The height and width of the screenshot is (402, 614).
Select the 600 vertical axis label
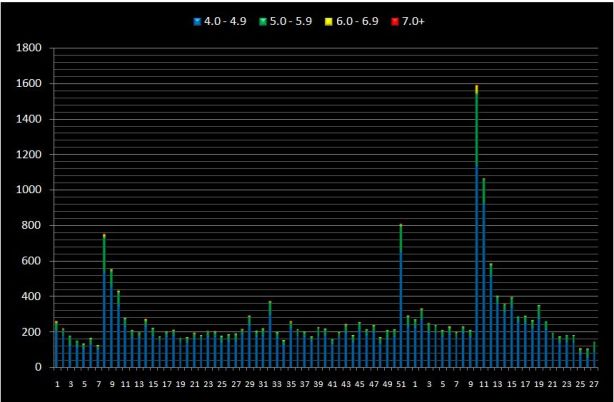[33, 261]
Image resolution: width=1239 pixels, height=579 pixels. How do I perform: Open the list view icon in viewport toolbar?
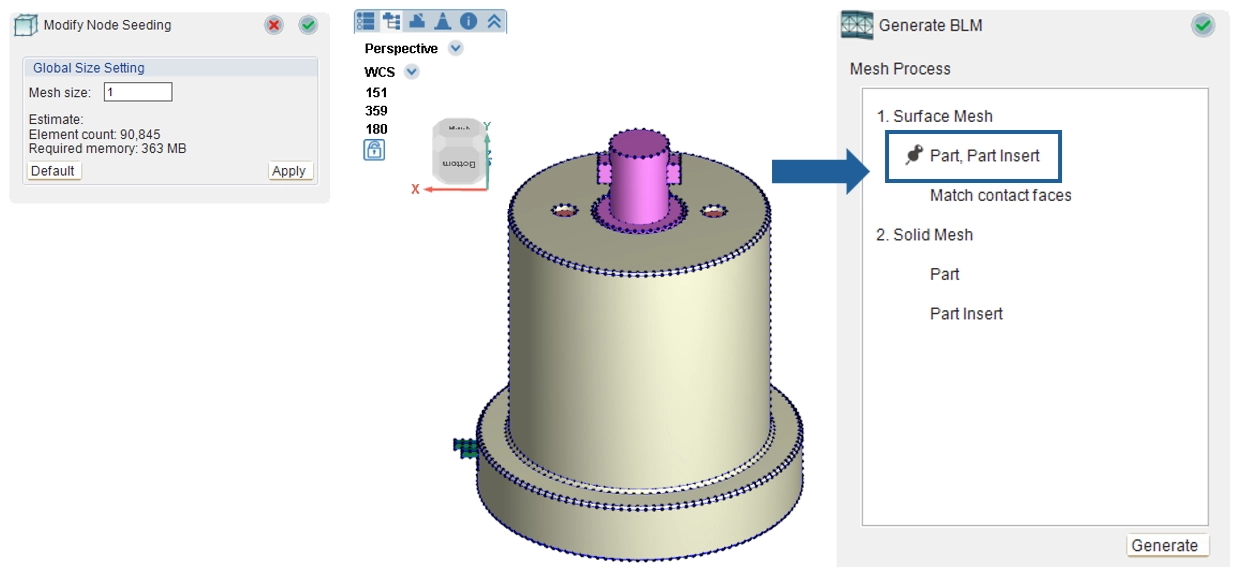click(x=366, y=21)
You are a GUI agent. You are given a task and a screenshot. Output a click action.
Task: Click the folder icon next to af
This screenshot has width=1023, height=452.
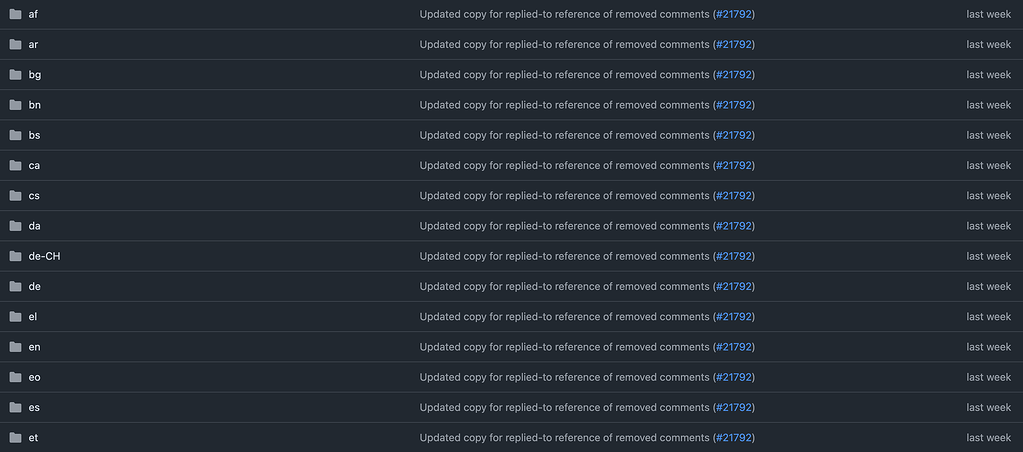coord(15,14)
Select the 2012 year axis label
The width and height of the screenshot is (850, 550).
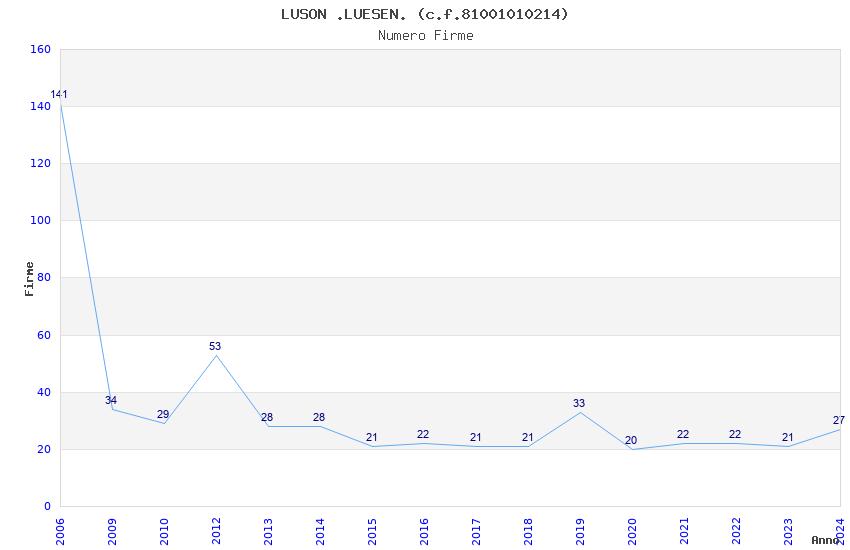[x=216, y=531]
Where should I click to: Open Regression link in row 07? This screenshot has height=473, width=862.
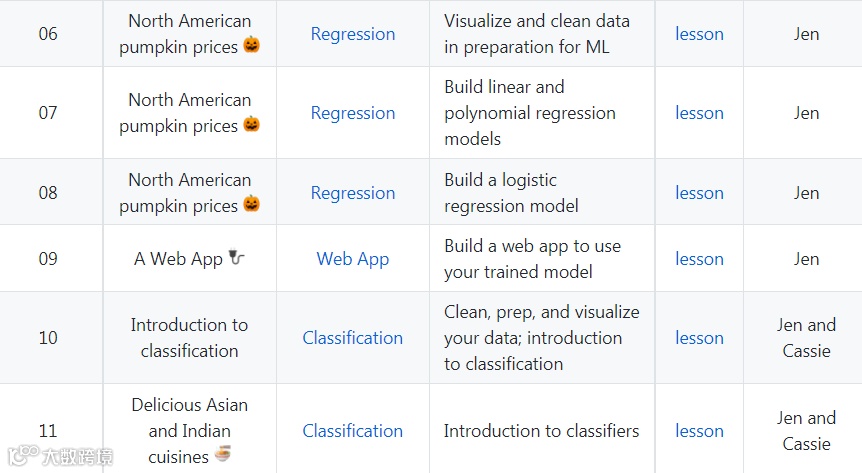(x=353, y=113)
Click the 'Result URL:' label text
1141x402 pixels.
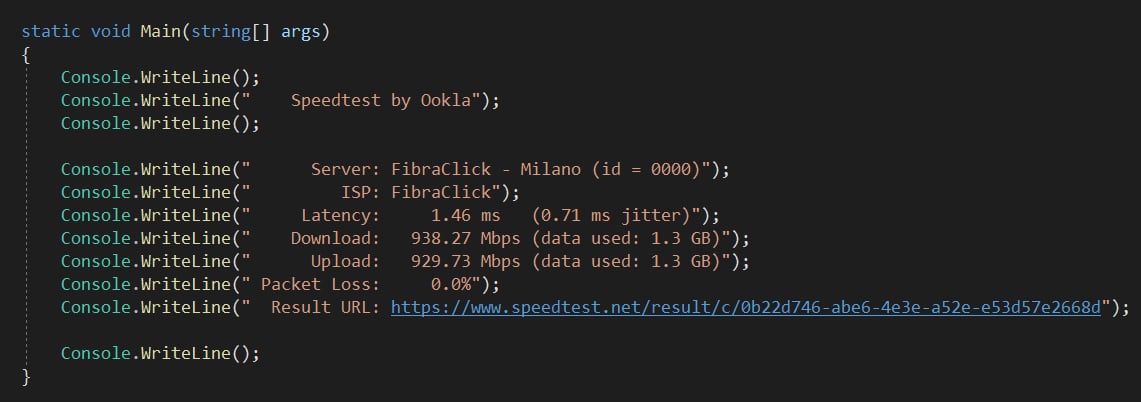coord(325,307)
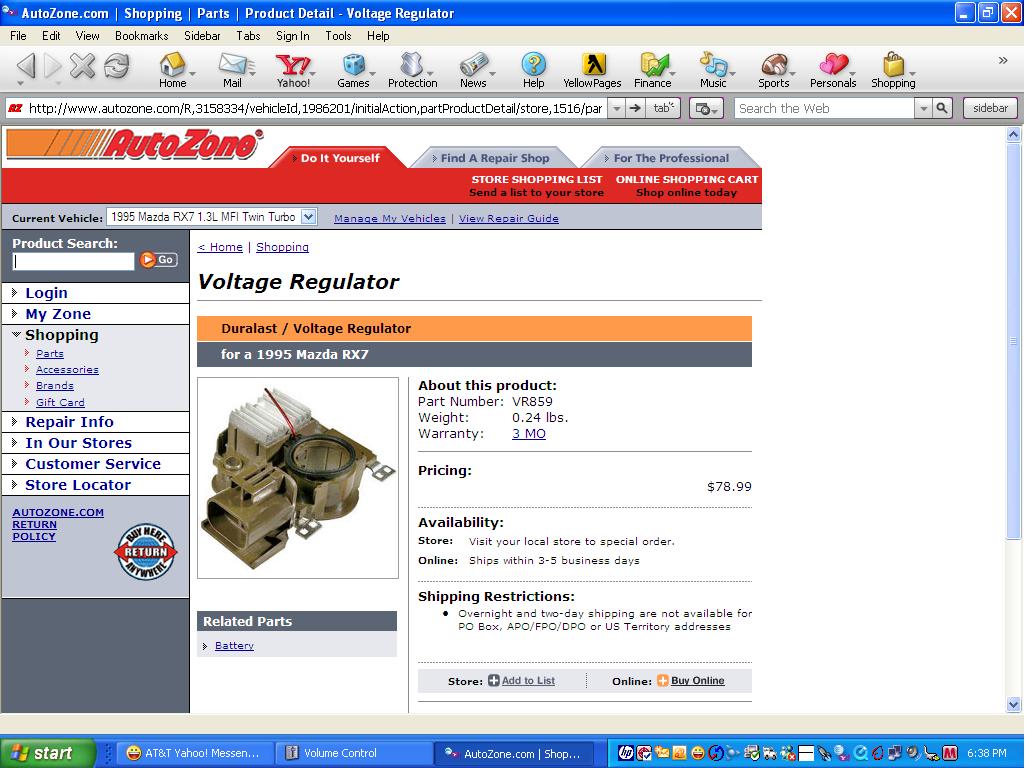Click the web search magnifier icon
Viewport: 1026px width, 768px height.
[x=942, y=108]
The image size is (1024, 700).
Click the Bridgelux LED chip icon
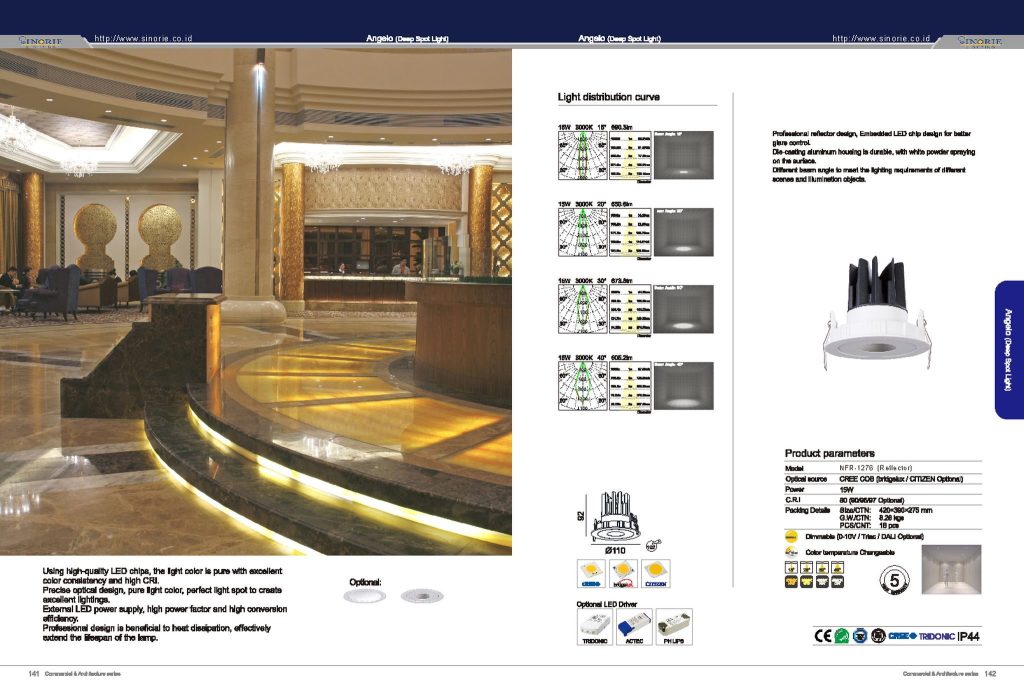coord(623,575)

━━━━━━━━━━━━━━━━━━━━

Task description: Reproduce the entries verbatim, from the line containing "Where should I" through the end of the entries, with both ends included. Omit the pictures from your output.

Written reply:
Where should I click to: Open Regression link in row 07? This screenshot has height=473, width=862.
(x=353, y=113)
Click the 'Result URL:' label text
1141x402 pixels.
coord(325,307)
Click the web search magnifier icon
Viewport: 1026px width, 768px height.
[x=942, y=108]
The image size is (1024, 700).
Click the Bridgelux LED chip icon
coord(623,575)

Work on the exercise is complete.